Posted on: January 14, 2008
Weight: 1.9 pounds unpacked; 2.2 pounds packed
Coverage: 19 square feet
Vestibule Area: 4.5 square feet
NEMO, a relatively new company out of Nashua, New Hampshire, has designed a unique technology to keep their tents and bivies light: air. This fall I tested their Gogo bivy, one of the lightest on the market. Instead of using poles to support its mouth, an air-filled beam creates structure and stability, and cuts down on weight. After countless seasons using standard tents and bivies I was curious to see how this improbable new design would hold up to rugged conditions in the Tetons.
Two different air pumps are available. The first pump is NEMO's patented "Integrated Pump," which comes standard.

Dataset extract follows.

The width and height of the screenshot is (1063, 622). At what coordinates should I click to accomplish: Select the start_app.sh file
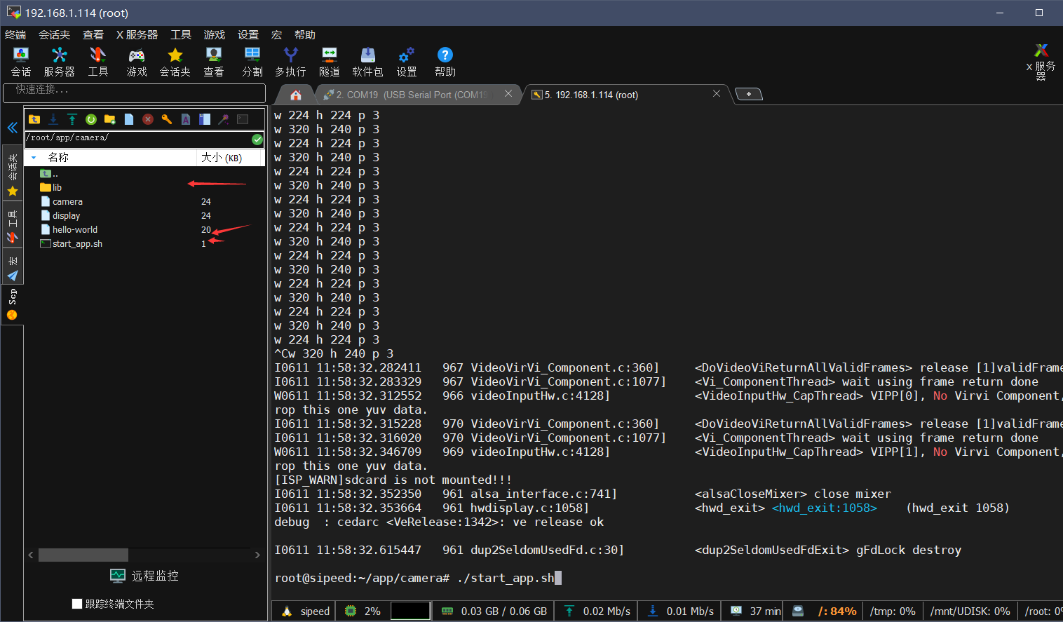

It takes the 1-2 psi you generate with your lungs and amplifies it to the 7-9 psi needed. Blowing up the air beam takes about fifteen seconds. An optional foot pump allows you to fill the beam with your foot in five seconds. It's easier to use than the "Integraged Pump," but I preferred the standard "Integrated Pump" because it packs smaller and weighs less.
Once filled, the air beam exceeded my expectations: it was structurally sound, and I never expected it to fail. If an air beam does start to leak, an extra air beam is included with the bivy, as is a patch kit.
After the first five-minute setup in the dark I began to notice intentional design features. One was the swallowtail shape that staked out and provided more space above my sleeping bag than other bivies I'd used. I weathered a storm in this bag and stayed relatively dry and comfortable through the night.
I also was impressed with the Gogo's packaging and vestibule. It came in a lightweight dry bag stuff sack (why don't all tents have this?). The sack made the bivy easy to put away and cinched down to the size of a melon. Once packed it was nice to know my shelter would stay dry if subjected to the elements. The vestibule featured a floor that extended for extra sleeping space or retracted to act as a gear stash. Of course, if you're taller than 6 feet, plan on keeping your pack outside.
I wondered why the Gogo might be a better purchase than an ultra-lightweight tent, which packs down to the same size and has extra indoor space at the expense of only a few ounces. However, I quickly realized the fabric on the Gogo was much more durable than tents of similar weight. NEMO uses a 30D waterproof outer shell and a 30D PU coated abrasion-resistant nylon floor. And with a combination of these breathable fabrics, swallowtail design and an airy vestibule, condensation was minimal.
The Gogo is more expensive than other "poled" bivy shelters, but its ingenious air beam technology, packaging system, durability and vestibule features are worth the price.
Pros: Lightweight; air beam is structurally sound; retractable vestibule; streamlined swallowtail design; dry bag stuff sack is functional and easy to use.
Cons: Expensive; optional foot pump is bulky.